In 1963 Szaton collaborated with artist Vachel Davis to reinterpret Davis's iconic 1946 painting American Coal Miner into a permanent, sculptural memorial to coal miners. Szaton's 7-ft. bronze statue, The Coal Miner, is displayed on the lawn of the Illinois State Capitol in Springfield. It was dedicated on October 16, 1964, and became his most widely known sculpture. A second The Coal Miner statue, cast in 1966, is installed on the west side of the Indiana Statehouse and was dedicated in 1967. Szaton died in 1966 and is buried in Cedar Park Cemetery, Calumet Park, Illinois.

==Statue==
===Process===
The statue was first sculpted in plaster and then cast in bronze to create the Illinois statue, which was dedicated in 1964; the Indiana statue was cast later, in 1966, and dedicated in 1967. Both statues were cast at the Spampinato Art Workshop foundry in Chicago.

===Description===
The Coal Miner, which measures 85 × 26+1/2 × 28 in, is installed in the northwest corner of the Indiana Statehouse lawn and faces west. The figure wears overalls, boots, a belt, a long-sleeve shirt, and a miner's hat. He has a contrapposto stance with his proper left foot forward. He carries a miner's fire safety lamp, or "bug light", in his proper left hand, which is at his side. His proper right hand is raised, gripping the base of a miner's pick axe that rests on his proper right shoulder. The shirt-sleeve on his proper right arm is unbuttoned and hangs open on his forearm. The belt hanging at his waist has three visible belt punches. He wears a MSA Comfo Cap Model P miner's hat with its battery pack clipped to the backside of his belt. The artist's signature, "John Szaton, Sc." appears on the proper left side of the base, toward the front. On the proper left side of the base, toward the back, a foundry mark reads, "Cast by Spaminato [sic] Art Foundry Chicago, Ill. 1966".

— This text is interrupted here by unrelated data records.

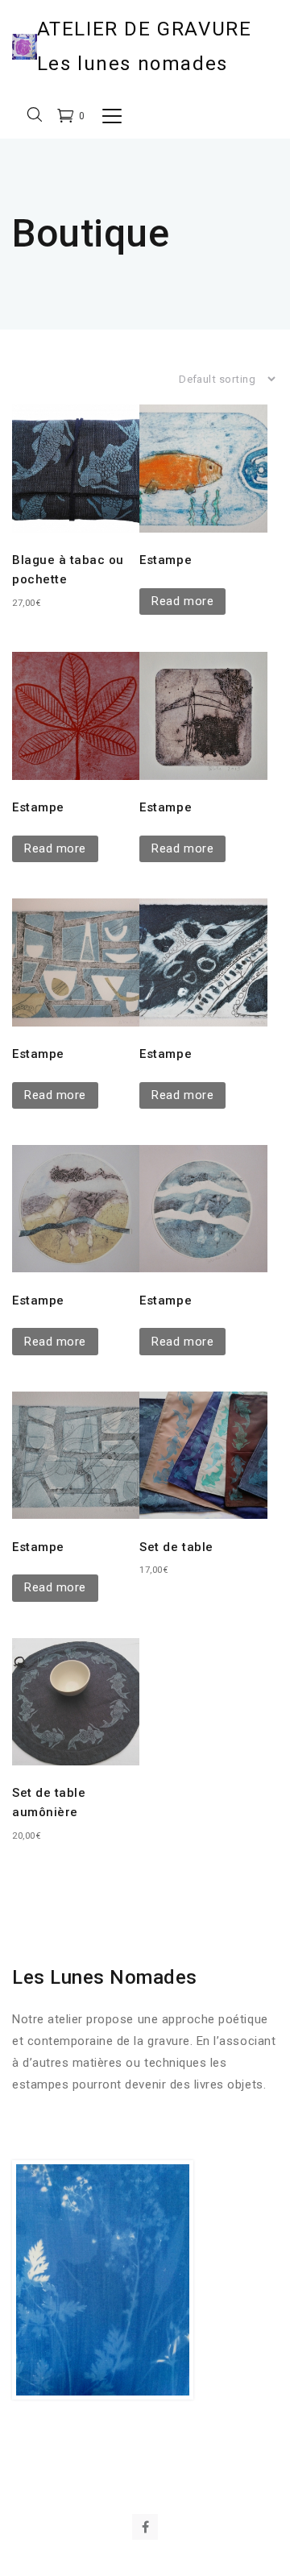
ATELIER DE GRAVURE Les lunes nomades (144, 46)
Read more (182, 601)
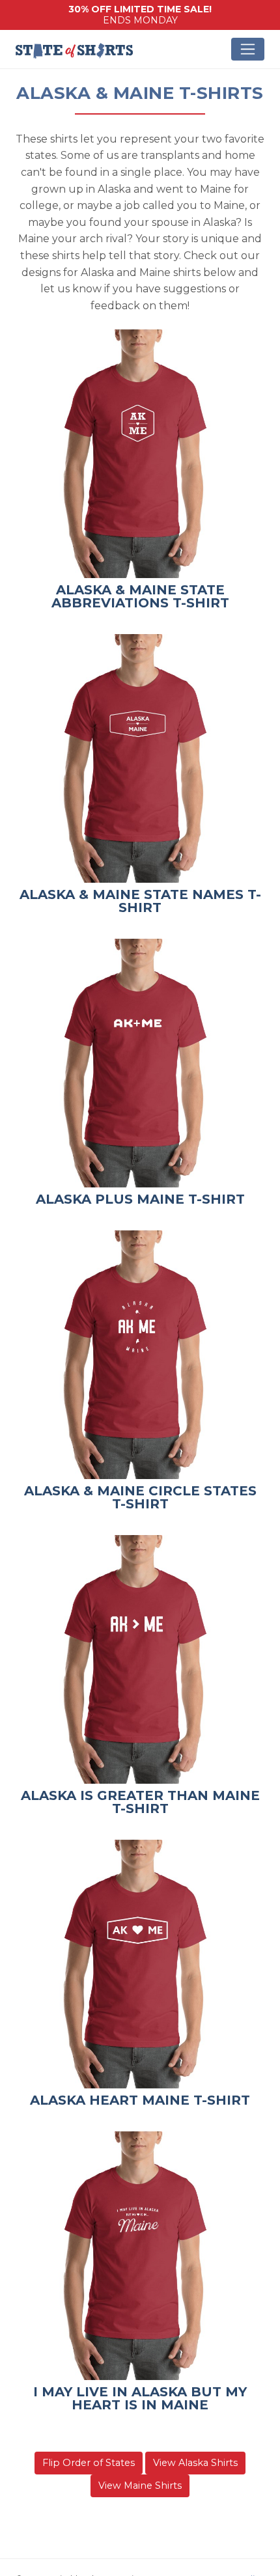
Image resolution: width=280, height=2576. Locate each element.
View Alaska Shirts (195, 2463)
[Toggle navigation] (247, 49)
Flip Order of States (88, 2463)
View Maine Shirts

The square, granite base measures 35+7/8 × 35+1/2 × 36 in. Its front-facing side has a bronze, bas-relief plaque depicting a drag-line mining crane at work in a strip mine. A cement foundation, 4 to 6 in thick, supports the base.

The plaque on the rear-facing side reads:
Without coal the marvelous social and industrial progress which marks our civilization could not have been achieved. But the production of this vital commodity, so essential to the world's progress, has cost the lives of thousands of "coal miners" in Indiana. It is to the supreme sacrifice of these men that this memorial is dedicated.

===Condition===
The Indiana sculpture was assessed in November 1992 and added to the Smithsonian American Art Museum's Inventories of American Painting and Sculpture database. The statue was considered well maintained at the time of the assessment. Photos taken of the sculpture in 2005 show ample presence of lime scale, which was removed between late 2005 and October 2010.